START Entries provided

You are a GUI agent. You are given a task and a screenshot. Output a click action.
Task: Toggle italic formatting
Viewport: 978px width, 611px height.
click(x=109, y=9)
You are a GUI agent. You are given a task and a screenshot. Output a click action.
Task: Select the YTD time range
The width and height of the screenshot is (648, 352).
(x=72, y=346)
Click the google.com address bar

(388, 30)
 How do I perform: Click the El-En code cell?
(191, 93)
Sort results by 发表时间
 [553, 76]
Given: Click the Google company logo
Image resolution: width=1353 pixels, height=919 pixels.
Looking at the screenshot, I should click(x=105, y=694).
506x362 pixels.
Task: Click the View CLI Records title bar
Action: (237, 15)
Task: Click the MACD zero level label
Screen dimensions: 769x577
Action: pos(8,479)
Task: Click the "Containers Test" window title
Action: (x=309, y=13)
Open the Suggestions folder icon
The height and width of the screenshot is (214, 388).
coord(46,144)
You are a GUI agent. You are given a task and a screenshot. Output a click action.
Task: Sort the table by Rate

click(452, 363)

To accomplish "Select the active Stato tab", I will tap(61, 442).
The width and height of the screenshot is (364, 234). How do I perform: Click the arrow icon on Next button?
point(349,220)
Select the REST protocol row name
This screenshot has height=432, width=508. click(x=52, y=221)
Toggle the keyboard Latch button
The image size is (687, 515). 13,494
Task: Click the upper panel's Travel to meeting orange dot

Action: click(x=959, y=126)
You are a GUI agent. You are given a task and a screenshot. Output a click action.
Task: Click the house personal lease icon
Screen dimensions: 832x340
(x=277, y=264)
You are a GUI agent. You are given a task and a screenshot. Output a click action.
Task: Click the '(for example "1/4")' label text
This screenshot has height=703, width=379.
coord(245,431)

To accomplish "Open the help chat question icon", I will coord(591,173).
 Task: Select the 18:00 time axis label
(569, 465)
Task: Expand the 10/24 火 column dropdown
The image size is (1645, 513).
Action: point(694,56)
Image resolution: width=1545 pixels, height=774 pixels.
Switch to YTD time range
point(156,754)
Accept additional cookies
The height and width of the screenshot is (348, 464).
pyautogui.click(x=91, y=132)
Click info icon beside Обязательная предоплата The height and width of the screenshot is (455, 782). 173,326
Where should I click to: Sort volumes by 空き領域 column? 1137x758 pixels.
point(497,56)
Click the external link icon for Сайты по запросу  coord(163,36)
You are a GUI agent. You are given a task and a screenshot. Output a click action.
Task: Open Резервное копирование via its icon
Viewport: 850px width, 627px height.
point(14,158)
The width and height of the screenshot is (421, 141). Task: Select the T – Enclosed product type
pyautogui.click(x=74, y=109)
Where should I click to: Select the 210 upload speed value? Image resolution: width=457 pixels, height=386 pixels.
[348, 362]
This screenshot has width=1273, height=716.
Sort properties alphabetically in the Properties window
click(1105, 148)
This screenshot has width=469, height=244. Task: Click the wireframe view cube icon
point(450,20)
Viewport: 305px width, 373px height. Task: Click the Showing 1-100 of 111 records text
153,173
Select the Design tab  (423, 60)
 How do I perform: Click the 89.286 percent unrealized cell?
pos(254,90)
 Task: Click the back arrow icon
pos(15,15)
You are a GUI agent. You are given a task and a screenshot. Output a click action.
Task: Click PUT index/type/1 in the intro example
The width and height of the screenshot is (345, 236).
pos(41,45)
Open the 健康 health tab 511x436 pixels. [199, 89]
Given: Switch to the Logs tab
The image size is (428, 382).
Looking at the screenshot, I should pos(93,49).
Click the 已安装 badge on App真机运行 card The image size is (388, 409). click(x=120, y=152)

END Entries provided

» **Task to carry out**
Please return, exactly as written, the line containing "Task: Open Резервное копирование via its icon" and every line after it through the end of the records above, and nothing else.

» **Result of the exercise**
Task: Open Резервное копирование via its icon
Viewport: 850px width, 627px height.
point(14,158)
The width and height of the screenshot is (421, 141). Task: Select the T – Enclosed product type
pyautogui.click(x=74, y=109)
Where should I click to: Select the 210 upload speed value? Image resolution: width=457 pixels, height=386 pixels.
[348, 362]
This screenshot has width=1273, height=716.
Sort properties alphabetically in the Properties window
click(1105, 148)
This screenshot has width=469, height=244. Task: Click the wireframe view cube icon
point(450,20)
Viewport: 305px width, 373px height. Task: Click the Showing 1-100 of 111 records text
153,173
Select the Design tab  (423, 60)
 How do I perform: Click the 89.286 percent unrealized cell?
pos(254,90)
 Task: Click the back arrow icon
pos(15,15)
You are a GUI agent. You are given a task and a screenshot. Output a click action.
Task: Click PUT index/type/1 in the intro example
The width and height of the screenshot is (345, 236).
pos(41,45)
Open the 健康 health tab 511x436 pixels. [199, 89]
Given: Switch to the Logs tab
The image size is (428, 382).
Looking at the screenshot, I should pos(93,49).
Click the 已安装 badge on App真机运行 card The image size is (388, 409). click(x=120, y=152)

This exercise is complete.